Exercise instructions: Please pick up the discussion about Duolingo stories and carry it on from its last sentence.

Article:
I read Spanish news articles on line. You usually have a photo (or knowledge of major news) from other sources to help you read through. I also like having it written down because you can piece together the familiar words, to get the gist of what is being said even without knowing every word. I've recently started trying to watch shows in spanish, they speak too fast, I've had to put spanish subtitles on too to be in with any chance of following. One day, we'll get there! :)
Duolingo these stories that were added and the ones that already had have a big problem, I'm learning English in the middle of Duolingo, but I use it also translated to Portuguese and I can't understand anything because the translation is done so wrong, all spelled abnormally and even in disorder, please tidy up!
Same with Spanish. Duolingo not only doesn't specify that it's Latin American Spanish, but they also use a misleading flag. Spanish learners could easily be led to believe that they're learning European Spanish.
It's the case also with Chinese (it should specify Mandarin), Arabic (presumably it's Standard Arabic), Latin (is it Classical or Ecclesiastical?), and even English (it should specify that what's being taught is American English).
True that it’s more Latin American Spanish than European!
The Portuguese is also Brazilian Portuguese.
I wanted to Learn Portuguese for my European Portuguese students, who are elderly & have little English. They told me it was Brazilian Portuguese I was speaking.
They could still understand it though.
Thank you so much. These are awesome news. I love the stories so much. Recently I said to myself that I could give the French stories a try. It's a wonderful feeling when you understand more than you thought.
It would be amazing of stories would be available for Dutch and Swedish too :)
This is amazing! A great supplement to the languages currently supported by this. I began with some French stories and found them to be refreshingly different but still well integrated into the rest of the Duolingo, such as word lookups and the way it asks questions. Look forward to more of these in the future! ^-^
I love the stories as an interactive lesson. One thing I'd like to see more of on Duolingo, in general, is pronunciation exercises. Having to make the correct response in a story would make it even more interactive. This could add a whole new dimension to the stories with differing responses resulting in a different storyline or ending.
How do the story sets map to CEFR levels? Would you please implement a way to validate/skip story sets that are too basic? I have some level of Spanish and would love to enjoy the more advanced stories without having to waste time on elementary Spanish. Thank you.
I am wondering - will there be some harder stories in French? I don't mean words, I learn words reading books/articles... here I mean accents and fast speaking that are specific for French? I finished all stories in French and they were too easy for me. Will there be some stories to make us used to real French? With common speaking shortcuts (like saying je suis as shwi, or "je ne sais pas" as "shepa" as the most common examples).
I do stories this way: I listen without looking, then I check if I understood well. This is very important in french, as french is en extremely easy language to learn (if you know english and german, then it's even easier), however it is very hard to understand by ear. For this reason 95% of learning french is listening to real French...
F.e. it would be cool to have a series with french speakers with african origin, because their accent is very different. Marseille speaks differently, in paris they speak differently... Basically there are hundreds of accents in France, I don't expect to learn Ch'ti but it would be a good listening practice to have some excercises with the most commonly used accents and speaking styles.
Please consider doing this kind of thing in french Duolingo. It might be useless for me (I am already quite good in understanding those accents after hours of listening to them...) but it would be precious for people whose french is not that advanced. I remember how hard it was for me to watch movies in French when I was starting - honestly, it was the only hard thing in French!

[Item coordinate data]
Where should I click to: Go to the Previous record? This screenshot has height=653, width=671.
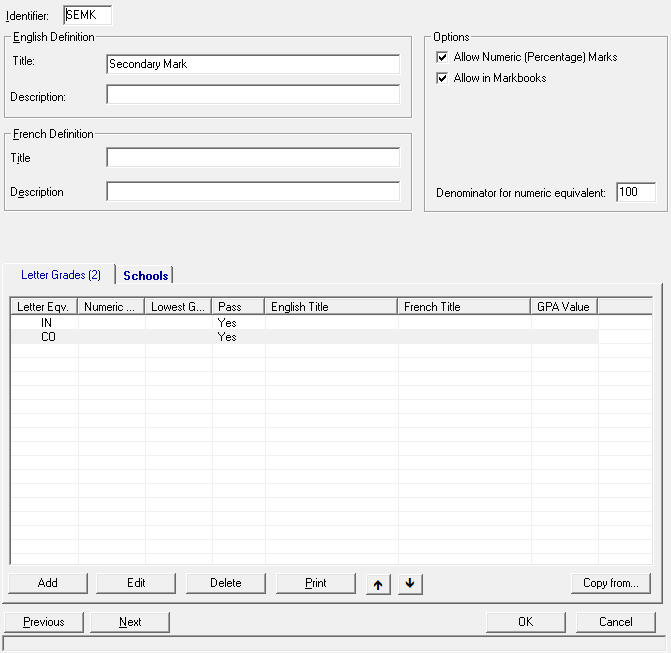point(44,622)
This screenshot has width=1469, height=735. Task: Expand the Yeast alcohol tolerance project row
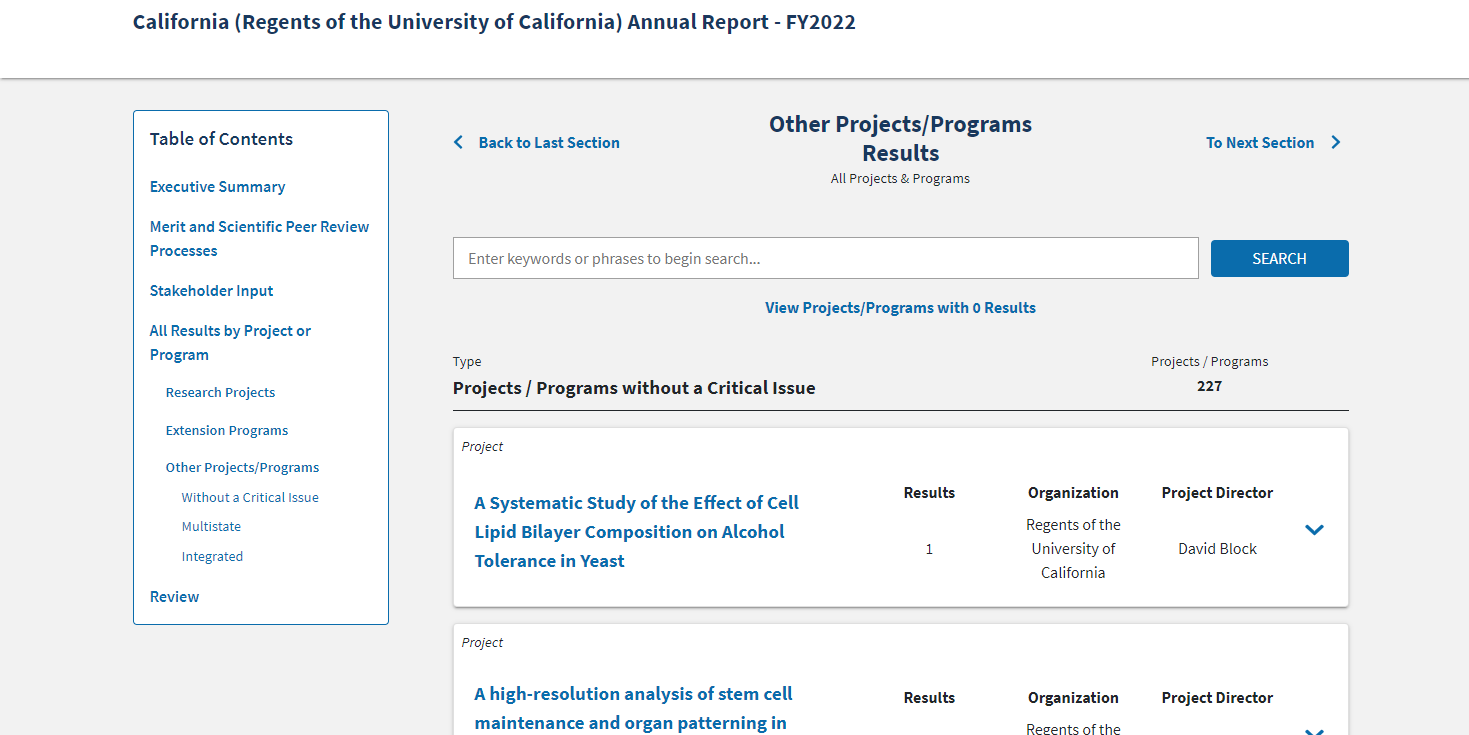coord(1314,530)

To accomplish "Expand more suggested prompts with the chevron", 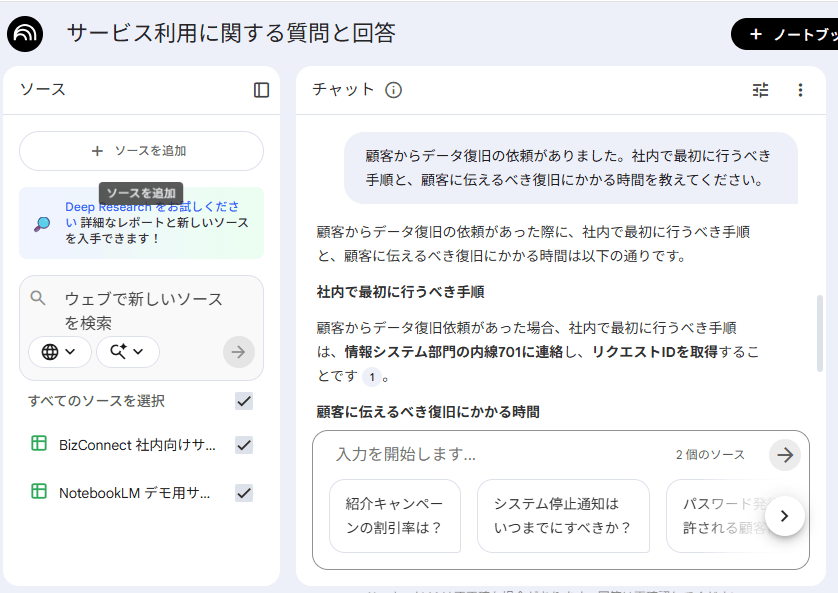I will [x=786, y=516].
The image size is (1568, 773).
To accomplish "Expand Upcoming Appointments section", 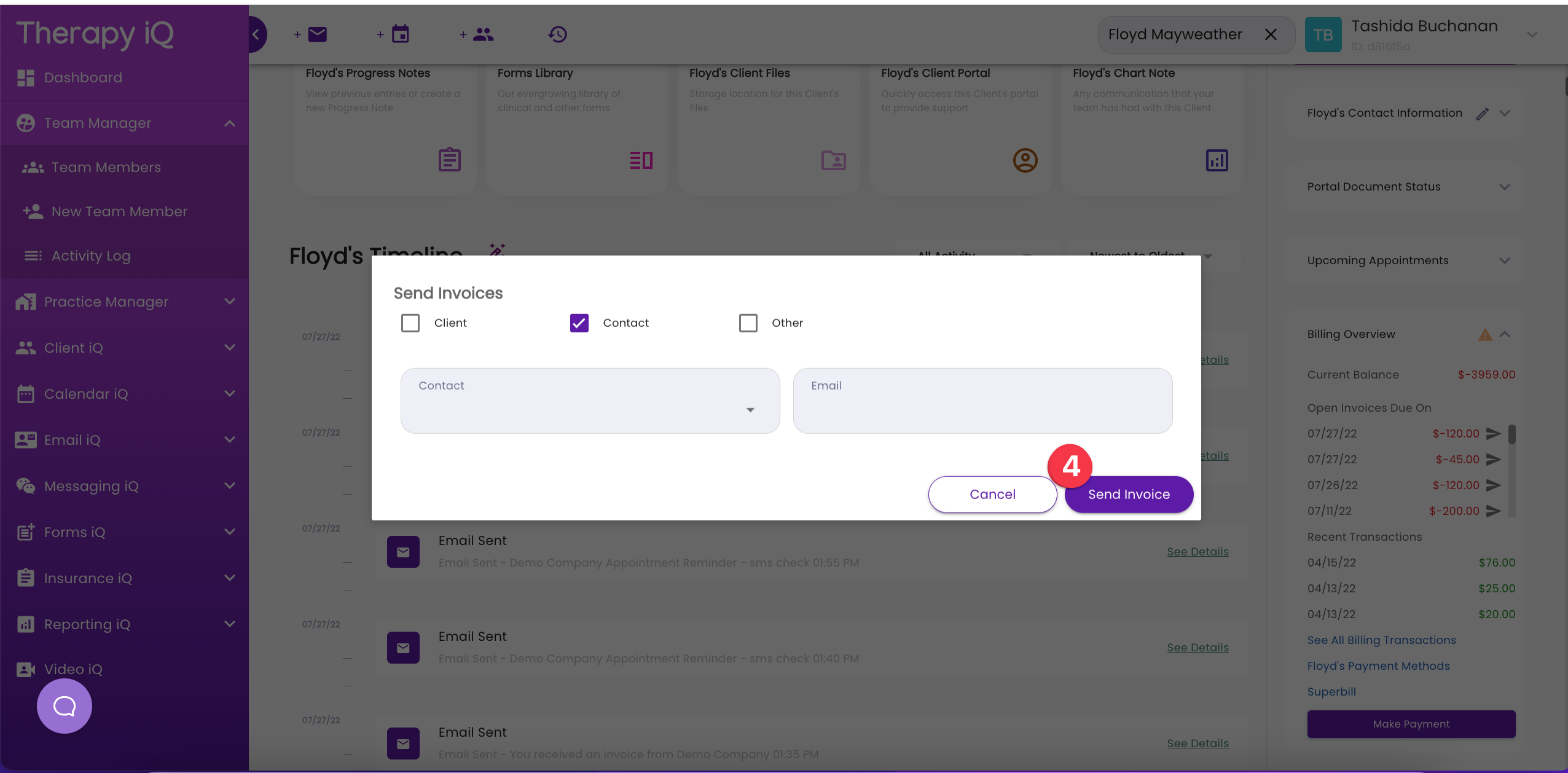I will coord(1504,261).
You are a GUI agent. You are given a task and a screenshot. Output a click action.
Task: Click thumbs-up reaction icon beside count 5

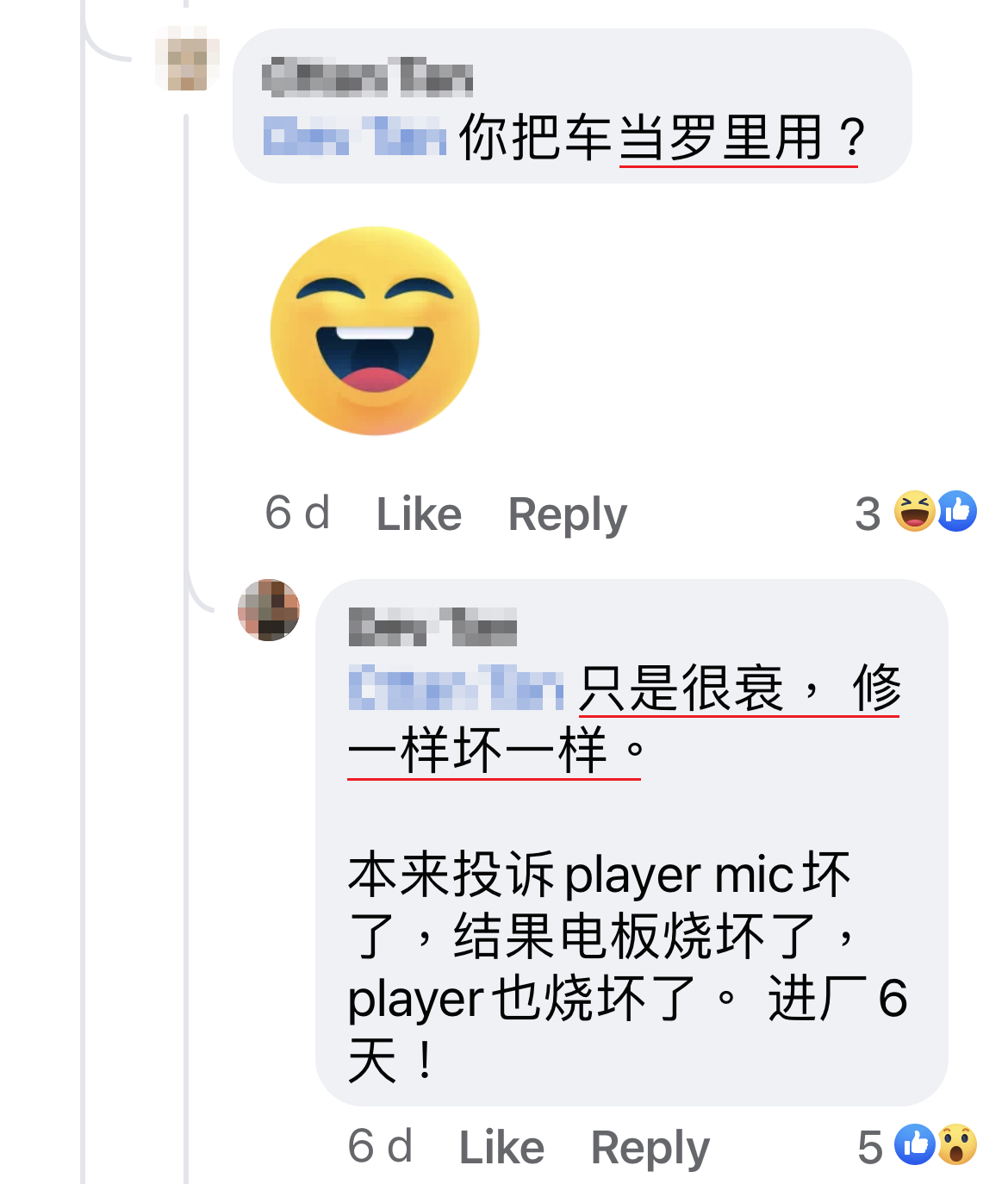[x=915, y=1145]
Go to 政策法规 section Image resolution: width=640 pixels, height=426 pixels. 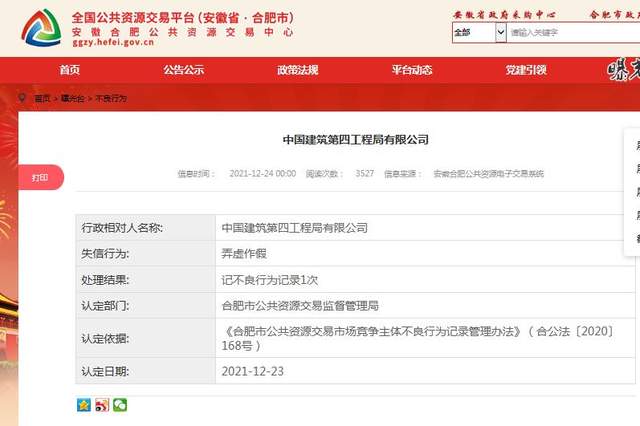(297, 70)
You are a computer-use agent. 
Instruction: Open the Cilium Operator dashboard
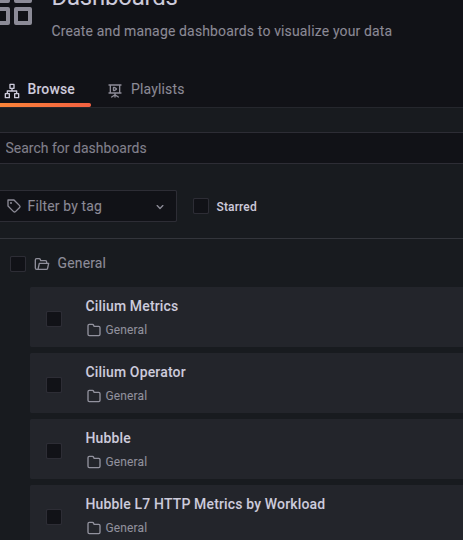coord(135,372)
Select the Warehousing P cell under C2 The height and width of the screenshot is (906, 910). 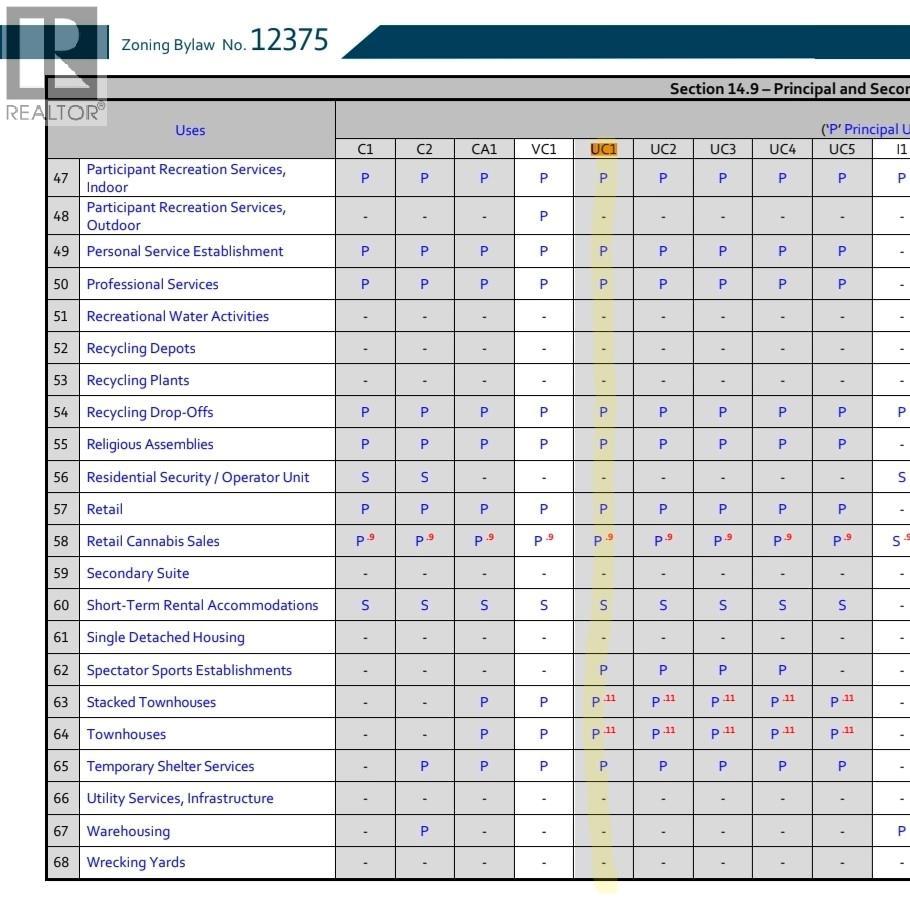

Answer for this exercise:
Hi Duo, I was wondering if there was some way of allowing the user to say the phrase more than once to correct yourself just like it does on the mobile app. Is this possible or have I missed something? Thanks, you are restoring my love and confidence in learning languages again!
I like the stories, but there is one mistake in one of them, I have screen shot it but don’t know how to upload the screenshot. Also the stories are the same in different languages, which makes it easy to predict one if you’ve done it in another language, making a test of memory (in one’s own language, or the previous studied language) rather than of the language being learnt in the story! - constructive criticism I hope!
Wow! This is really great as I find that the stories often improve my understanding of the language while also having hilarious, mysterious and exciting plots! I'm a big fan of Duolingo stories and can't wait to read the new ones! Thanks so much!!! Duolingo is THE BEST website ever!!! :-)
Stories have not been released for a very long time yet.
I recall it as being late in 2018.
Yet I am very happy is someone can correct me.
I know a bit over a year can be a long long time in many or lives, yet in new product development , and with all the other changes that Duolingo is striving for, this is not a long time.
A couple of days ago I posted that I had seen new stories which then disappeared. It is reported to Duolingo HOWEVER it would appear it is not a full set of new/additional stories but replacements for some existing ones? I have worked over 20 sets of stories previously but noted the “new ones” started from set 3 or 4 but then revert back to the original stories on my list after a couple of sets. Now I am even more confused?
Je veux qu'il y'a des raccontes hebréux lorsque je finnisse mon arbre! Ces't a dire autour de 3 ou quatre mois. Merci beacoup pour çe qui peut l'écrîre!
Thanks, Duo, but I have already completed all of the new stories in French - they were at an easy level. And, I have nearly completed all of the French stories. We need many more. (I am also breezing through the Spanish stories.) I find the stories very helpful and a fun way to learn and review/refresh my language skills. But, WE NEED MORE. Merci bien!!!
I like the stories very much. Thank you so much Duolingo Team! However, always better also to name a point for improvement. First, I think the functionalities embedded can be it more. Secondly, I am still waiting for stories in Chinese. Again thanks Duolingo Team, superb done this project. Impressive. Best, teouwen
Duolingo just recently changed the "Stories" so that you hear the audio but can no longer see the writing. That has been very bad for my learning--I was doing quite well hearing the voice and putting it together with the writing. I know I can tap on the field to get the writing up, but by that time the voice has been spoken, and I have to have the message repeated. I lose all sense of continuity in the conversation. Is there any way of going back to the old way of hearing and seeing writing simultaneously?
Thank you for adding new stories! I'd come to the end of reading the Spanish stories and was thrilled to find new ones. Too bad I'm down to only 6 more Spanish stories which I'll be done reading by the end of this week. I can't wait for more Spanish stories to be added. I absolutely adore them. My friends have also enjoyed a chuckle when I've shared these stories with them.
Still waiting for the Italian ones. I have almost finished all my German stories. They are quite adorable sometimes, but does anyone have an idea of how the scoring for the stories really works? I get most of them correct and solve them in the same time and yet my points varry.
I love the Spanish stories and it's a nice way to get used to reading and understanding the language. I would prefer to be asked to write down the Spanish I hear instead of tapping word buttons, though. Also, it would be nice to be able to get each set collected into PDFs anytime you finish them if you'd just like to read them in your head.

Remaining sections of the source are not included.